Data:
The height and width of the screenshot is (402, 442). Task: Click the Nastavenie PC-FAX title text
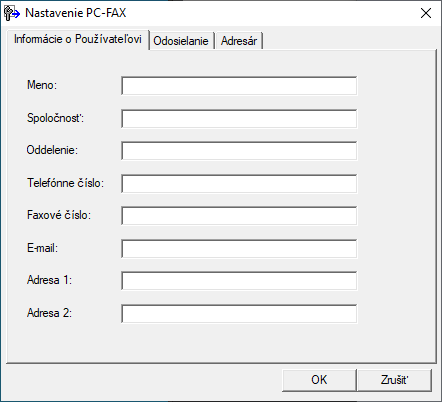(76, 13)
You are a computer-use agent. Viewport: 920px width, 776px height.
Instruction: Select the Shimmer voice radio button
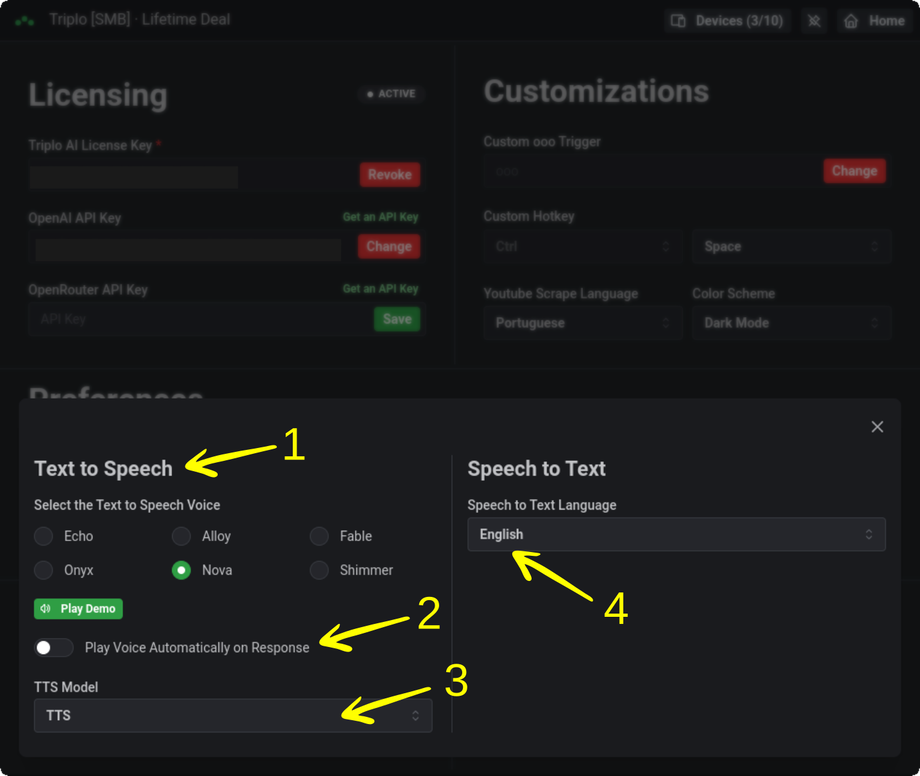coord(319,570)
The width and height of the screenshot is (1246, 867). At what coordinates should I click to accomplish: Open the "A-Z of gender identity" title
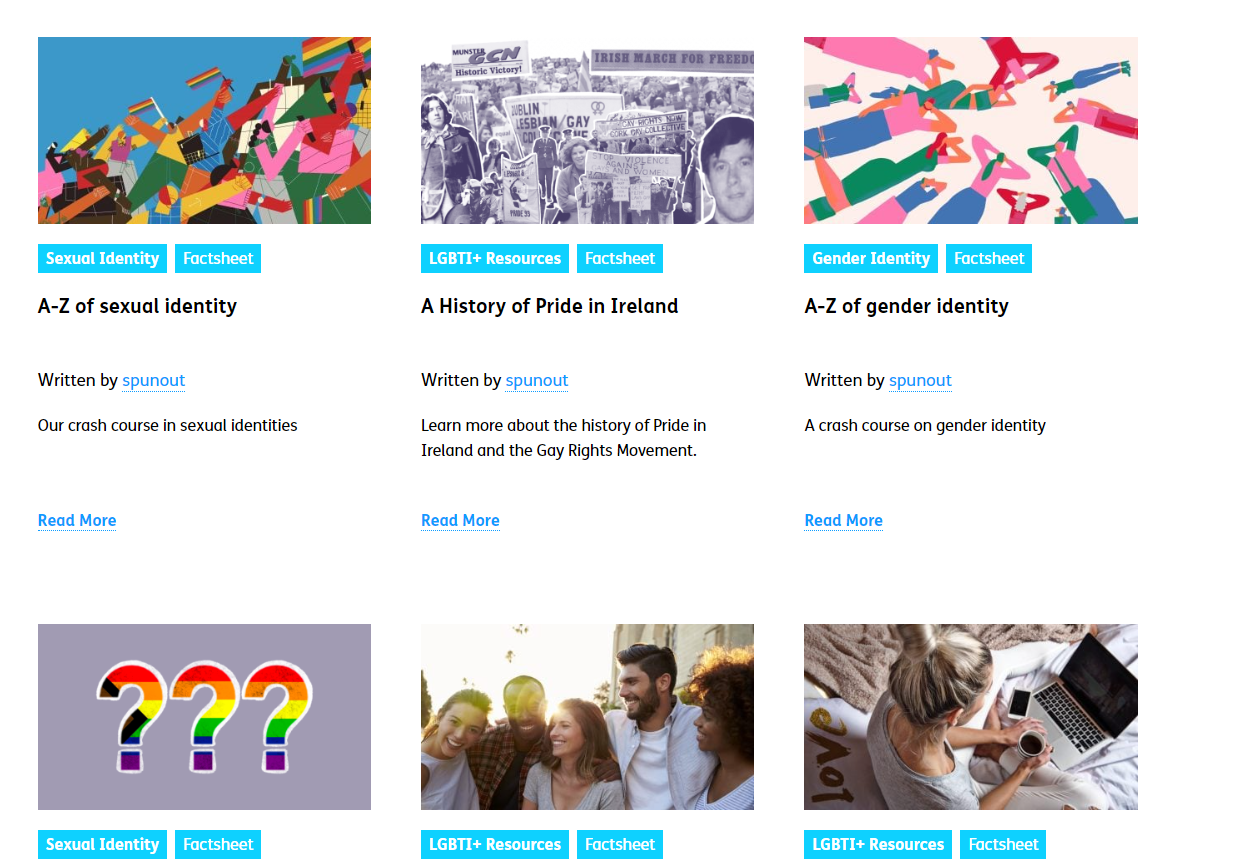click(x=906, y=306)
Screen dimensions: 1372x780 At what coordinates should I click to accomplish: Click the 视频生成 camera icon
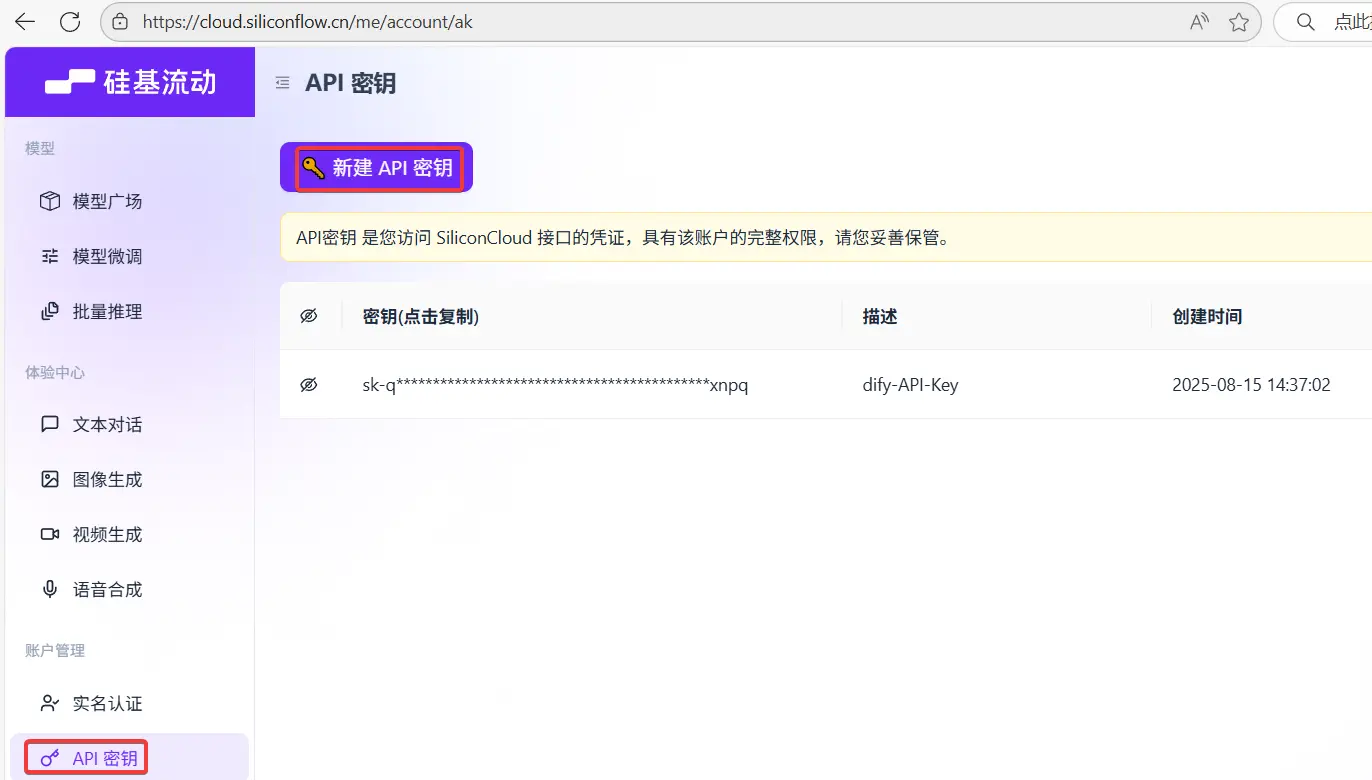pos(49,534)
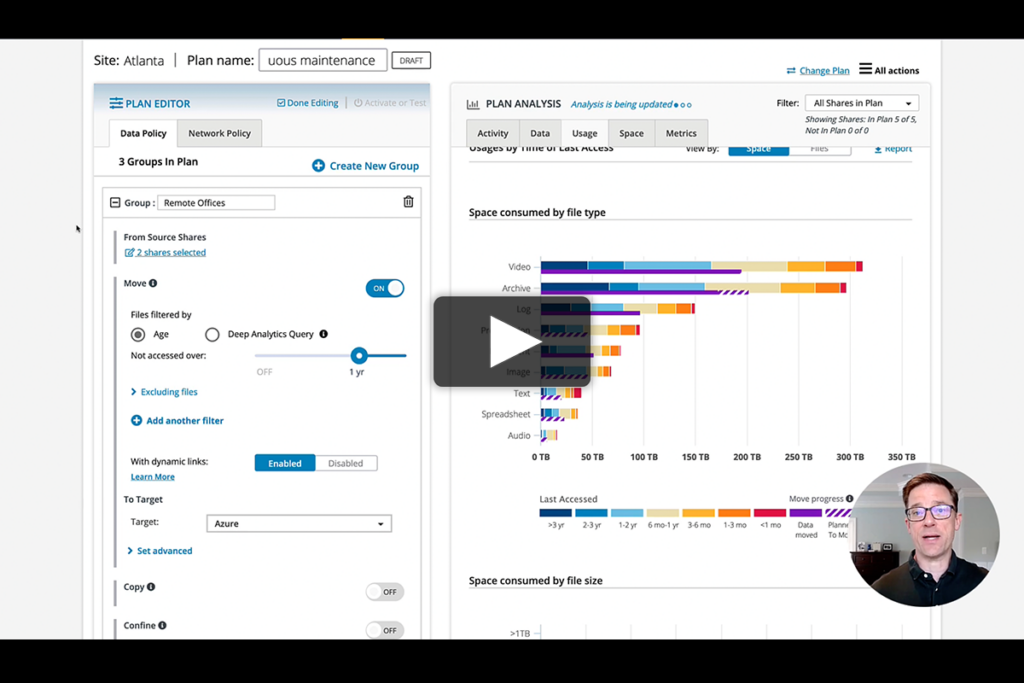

Work required:
Please give again only the lines from the one containing "Screen dimensions: 1372x780" through the last line of the entries above, exactly as they stand and without pictures.

Output for this task:
Screen dimensions: 1372x780 At what coordinates should I click to accomplish: Click the 视频生成 camera icon
pos(49,534)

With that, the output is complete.